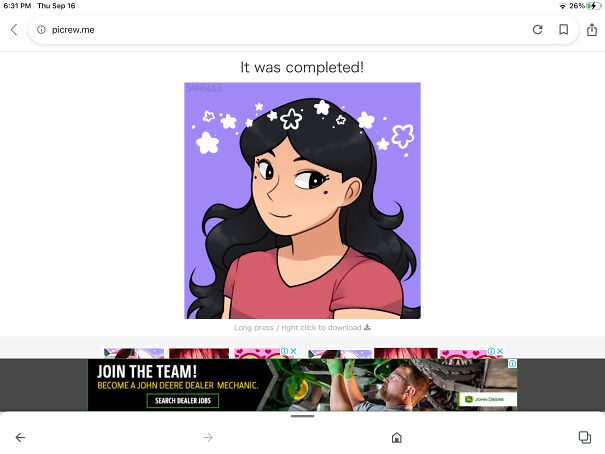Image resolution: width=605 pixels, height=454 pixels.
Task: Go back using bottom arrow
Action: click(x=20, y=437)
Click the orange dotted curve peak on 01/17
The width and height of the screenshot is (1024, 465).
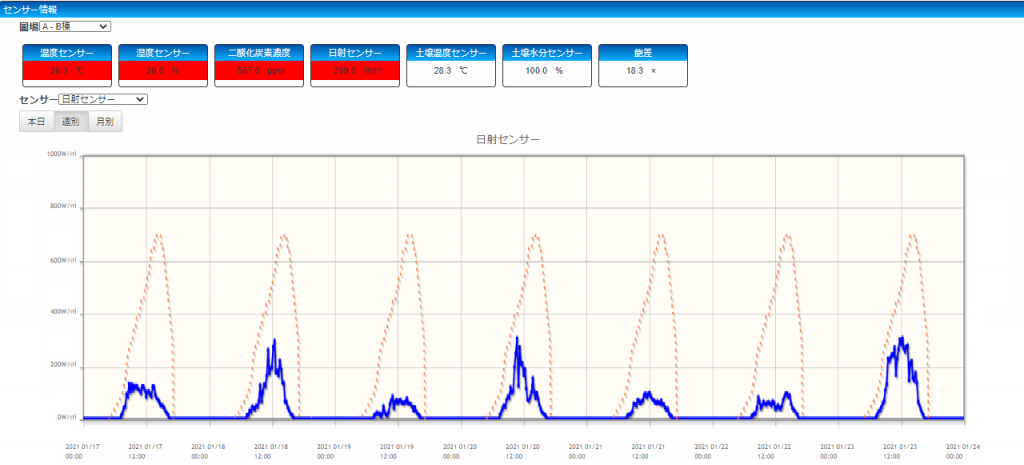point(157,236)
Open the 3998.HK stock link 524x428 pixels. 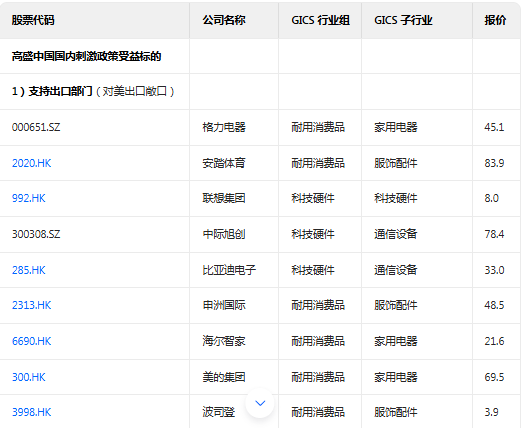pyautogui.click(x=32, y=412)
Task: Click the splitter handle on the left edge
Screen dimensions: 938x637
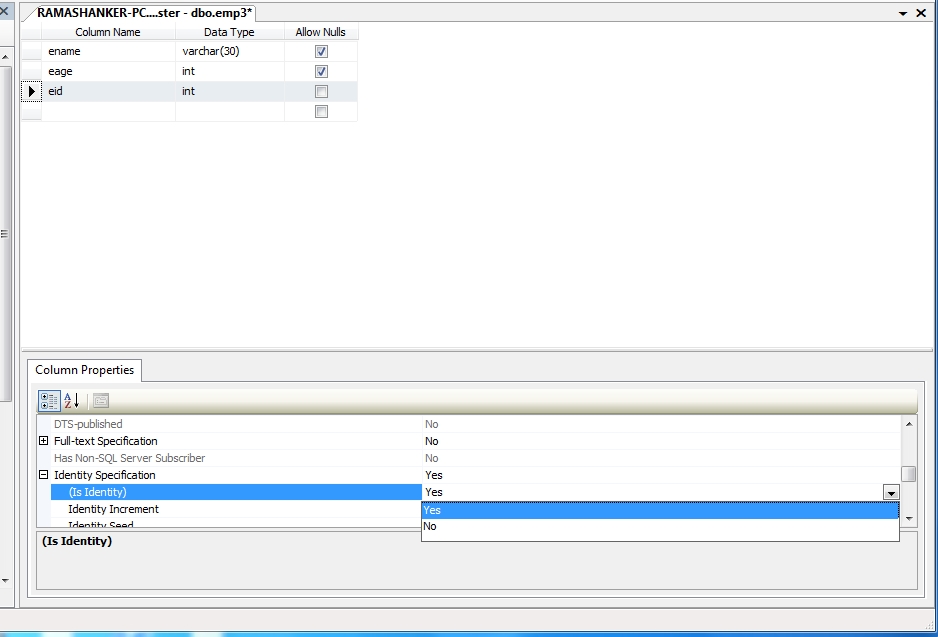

***

## Instructions for the task
Return the lines from the one containing "Task: Click the" through the end of the lines, unchanged and including both ends, and leave the pictures out.

## Output of the task
Task: Click the splitter handle on the left edge
Screen dimensions: 938x637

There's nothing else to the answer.